Je me souviens avec émotion de ces jeunes filles frêles, qui, malgré leur petite taille, se pinçaient les lèvres en tenant d’une main ferme une banderole sur plusieurs kilomètres. Je les savais épuisées, mais elles restaient fières, refusant de laisser les étrangers croire que les femmes vietnamiennes étaient faibles.
Il en allait de même pour les garçons. Les gars se relayaient pour brandir les banderoles, distribuer des tracts et expliquer aux étrangers le sens de la manifestation. Ceux qui se tenaient en dehors du cortège couraient sans cesse d’un bout à l’autre, arrêtant les voitures aux intersections pour laisser passer la marche. D’autres marchaient le long du cortège, sur le qui-vive, prêts à réagir en cas d’attaques soudaines de la part des sympathisants du Nord Vietnam. Tant d’efforts pour rendre hommage aux âmes vietnamiennes disparues, avec l’amour de la patrie, de la liberté et de la paix dans le cœur de ceux partis loin de leur terre natale, ambitionnant de rentrer servir la nation et le peuple une fois les études achevées. Mais hélas, ce rêve en gestation était anéanti par l’invasion rouge. Les familles étaient dispersées, les parents, frères et sœurs persécutés ou s’étaient enfuis. Cette invasion nous contraignait à prendre de nouveaux tournants.

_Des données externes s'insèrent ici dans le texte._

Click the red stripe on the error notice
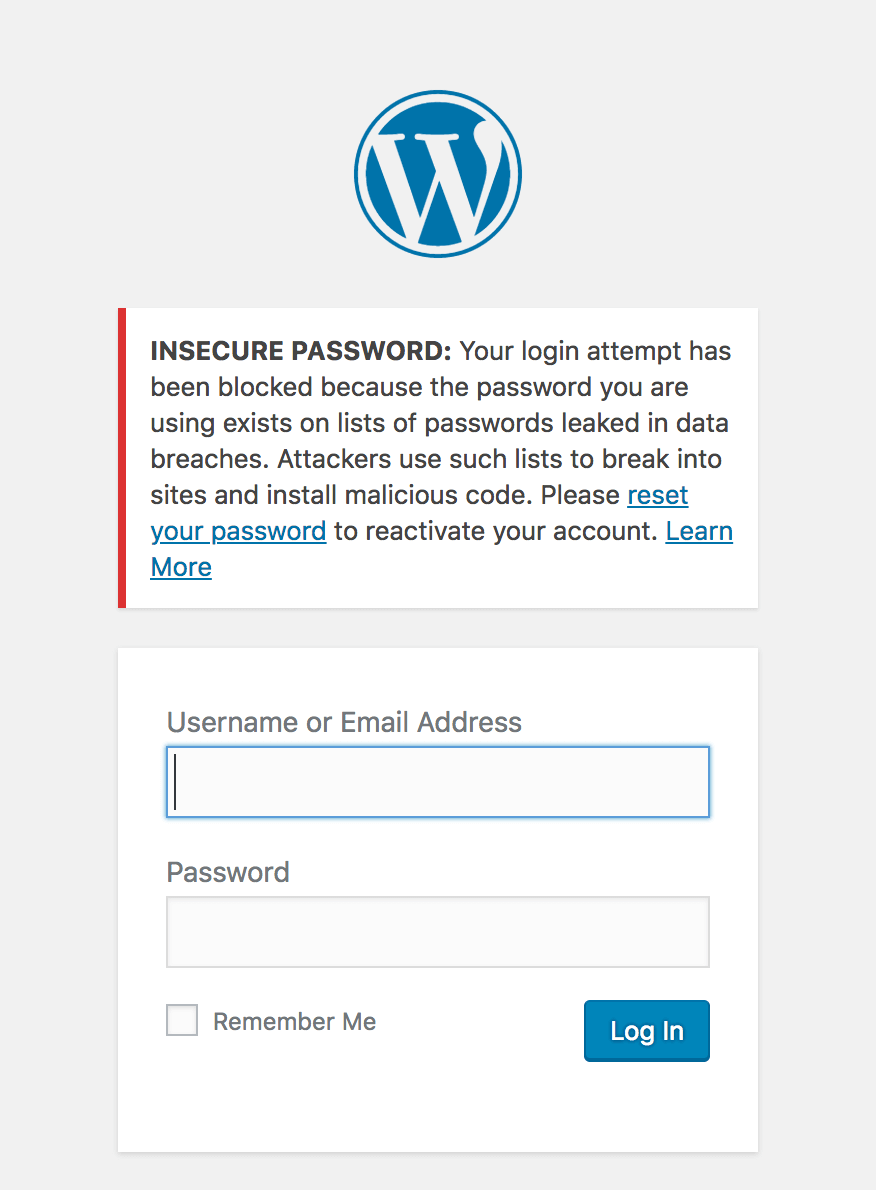This screenshot has width=876, height=1190. tap(122, 458)
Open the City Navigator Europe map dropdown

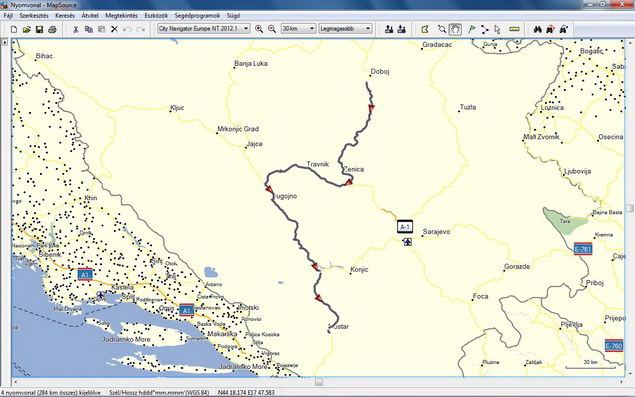[x=203, y=29]
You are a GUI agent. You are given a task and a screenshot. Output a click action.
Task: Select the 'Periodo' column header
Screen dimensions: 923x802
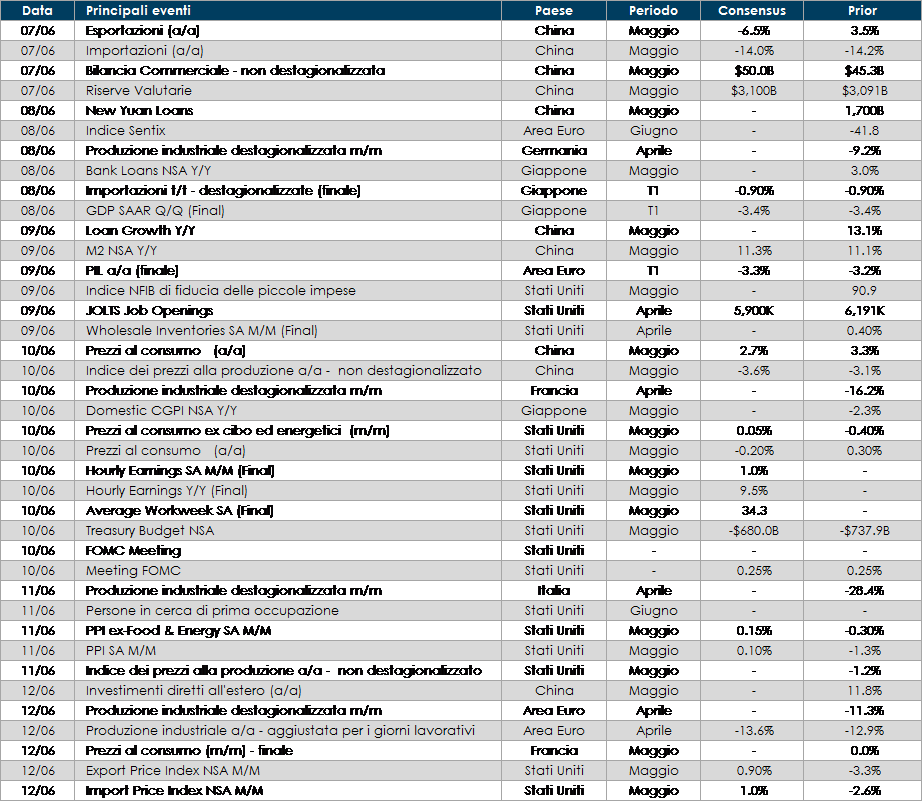click(x=653, y=11)
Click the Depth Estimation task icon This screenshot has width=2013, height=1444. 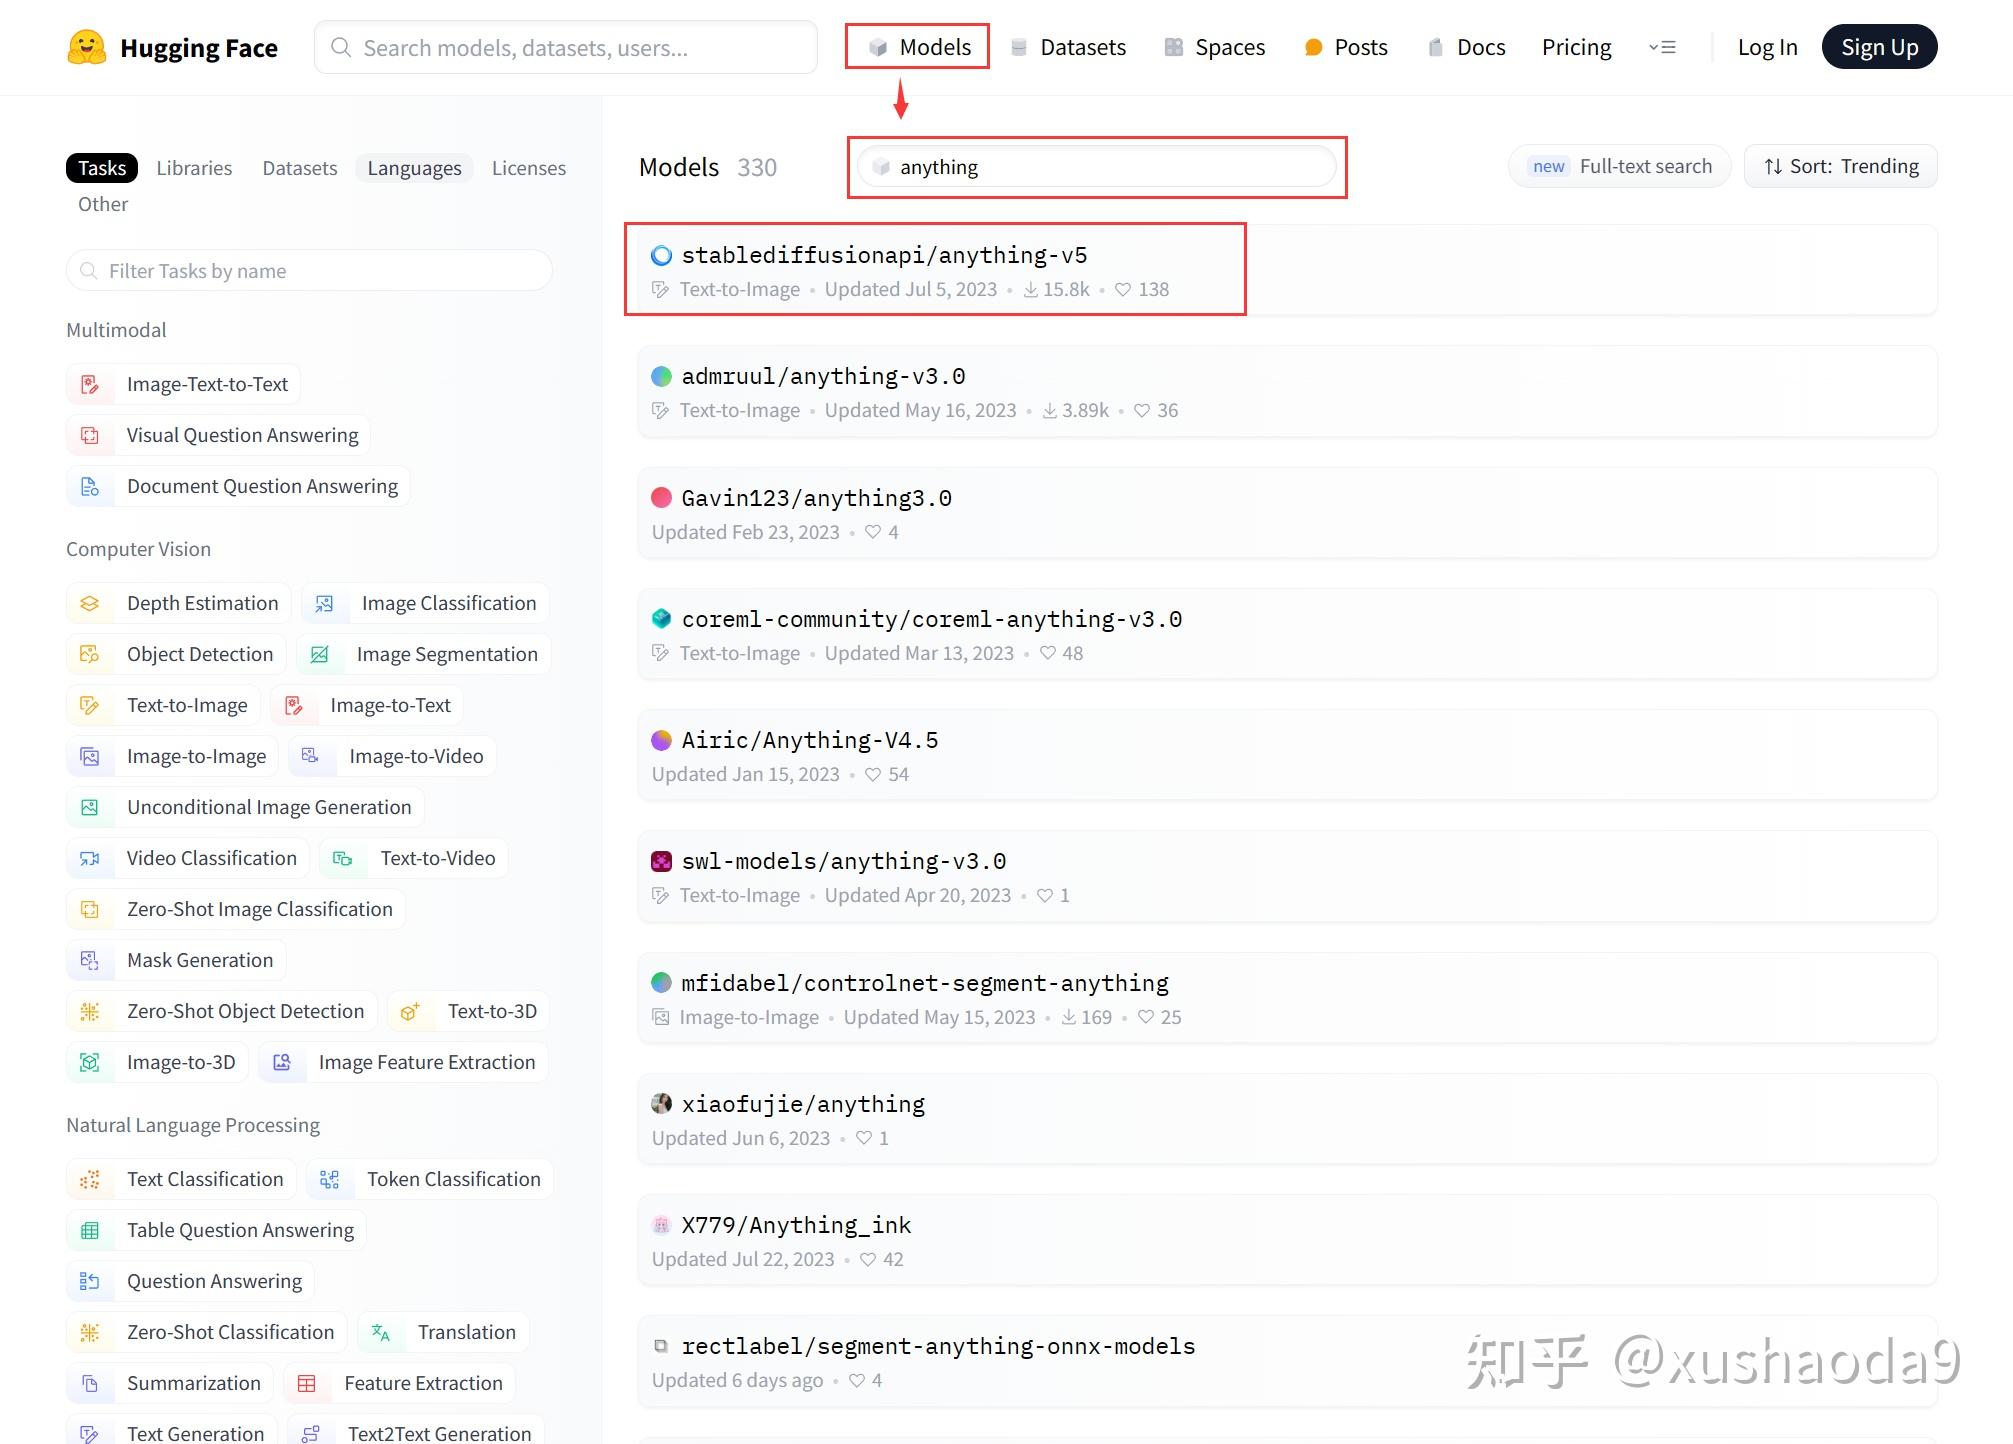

Les chanceux dont les familles arrivaient à s’enfuir et trouvé asile dans des pays libres du monde entier pouvaient se sentir rassurés mais avaient également pu perdre une partie de leur combativité pour la liberté bafouée dans leur patrie. Quant à ceux dont les familles étaient malheureusement bloquées sous un régime inhumain, ils étaient déchirés par un dilemme insoutenable : suivre le nouveau gouvernement, c’était trahir les intérêts du peuple et de sa propre famille, bafouer la liberté; refuser d’obtempérer, c’était risquer de condamner ses proches aux représailles. Parmi les 150 manifestants, combien ont réussi à échapper à ces tourments ? Tous leurs efforts semblaient presque vains.
Après l’événement tragique du 30 avril 1975, l’Association Générale des Etudiants Vietnamiens est restée silencieuse pendant un long moment, avant de se relever à la fin de l’hiver 1975. Cette fois, il ne s’agirait probablement plus d’organiser des manifestations sous la pression des circonstances, mais de lutter pour exiger une totale liberté, une véritable indépendance, une vraie paix et une démocratie réelle pour le peuple vietnamien. Il s’agirait de prendre part aux efforts de lutte de toutes les associations étudiantes vietnamiennes engagées dans la défense des valeurs nationalistes, des droits humains et de la dignité, une lutte qui s’intensifie partout dans le monde face à la trahison vis à vis du peuple et la tromperie envers l’humanité commises par les éléments communistes, tant au Vietnam que sur la scène internationale.
Et cette fois-ci, j’espère que notre combat reposera sur une organisation plus solide qu’auparavant, avec un amour inébranlable pour la liberté et une position encore plus ferme et résolue contre les régimes inhumains. J’espère que nos efforts aboutiront à un avenir meilleur, où nos aspirations se concrétiseront enfin. Nous nous efforcerons également de collaborer avec l’Association Générale des Etudiants Vietnamiens pour atteindre cet espoir commun, tout comme nous avons coopéré de tout cœur avec l’Association dans la manifestation en mémoire des Vietnamiens qui ont péri, qui périssent et qui périront encore dans cette guerre civile, une guerre menée pour la liberté de notre peuple et du monde.